For App Protect specific logs, look for messages starting with APP_PROTECT
, for example:
2020/07/10 11:13:20 [notice] 17#17: APP_PROTECT { "event": "configuration_load_success", "software_version": "2.52.1", "completed_successfully":true,"attack_signatures_package":{"revision_datetime":"2020-06-18T10:11:32Z","version":"2020.06.18"}}
Check Ingress resource events
Read the topic Troubleshooting Ingress resources.
Check APLogConf events
After you create or update an APLogConf, you can immediately check if the NGINX configuration was successfully applied by NGINX:
kubectl describe aplogconf logconf
Name: logconf
Namespace: default
Events:
Type Reason Age From Message
---- ------ ---- ---- -------
Normal AddedOrUpdated 11s nginx-ingress-controller AppProtectLogConfig default/logconf was added or updated
Note that in the events section, we have a Normal
event with the AddedOrUpdated
reason, which informs us that the configuration was successfully applied.
Check APPolicy events
After you create or update an APPolicy, you can immediately check if the NGINX configuration was successfully applied by NGINX:
kubectl describe appolicy dataguard-alarm
Name: dataguard-alarm
Namespace: default
Events:
Type Reason Age From Message
---- ------ ---- ---- -------
Normal AddedOrUpdated 2m25s nginx-ingress-controller AppProtectPolicy default/dataguard-alarm was added or updated
The events section has a Normal event with the AddedOrUpdated reason, indicating the policy was successfully accepted.
Replace the policy
Note:
This method only applies if using external references
If items on the external reference change but the spec of the APPolicy remains unchanged (even when re-applying the policy), Kubernetes will not detect the update.
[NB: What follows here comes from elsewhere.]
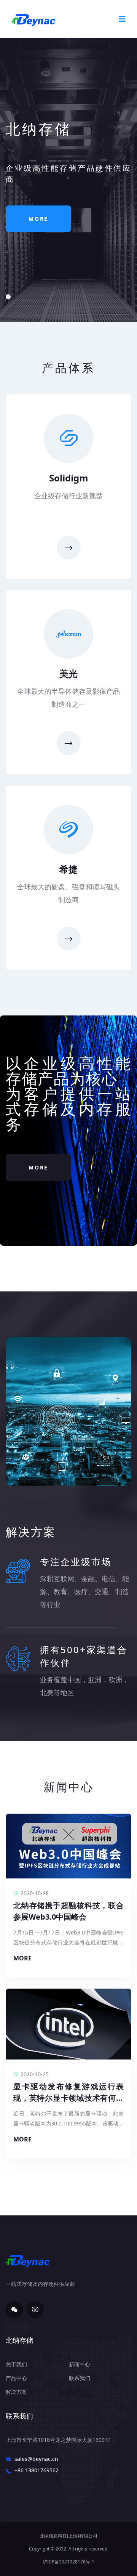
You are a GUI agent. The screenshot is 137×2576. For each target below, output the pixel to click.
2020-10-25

In this case you can force-replace the resource. This will remove the resource and add it again, triggering a reload. For example:
kubectl replace appolicy -f your-policy-manifest.yaml --force
Check the availability of APPolicy external references
Note:
This method only applies if you’re using external references in NGINX App Protect policies.
To check which servers host the external references of a policy:
kubectl get appolicy mypolicy -o jsonpath='{.items[*].spec.policy.*.link}' | tr ' ' '\n'
http://192.168.100.100/resources/headersettings.txt
You can check the total time a http request takes, in multiple ways eg. using curl:
curl -w '%{time_total}' http://192.168.100.100/resources/headersettings.txt
Run App Protect in debug mode
When you set NGINX Ingress Controller to use debug mode, the setting also applies to the App Protect WAF module. See Running NGINX in the Debug Mode for instructions.
Known issues
When using NGINX Ingress Controller with the App Protect WAF module, the following issues have been reported. The occurrence of these issues is commonly related to a higher number of Ingress Resources with App Protect being enabled in a cluster.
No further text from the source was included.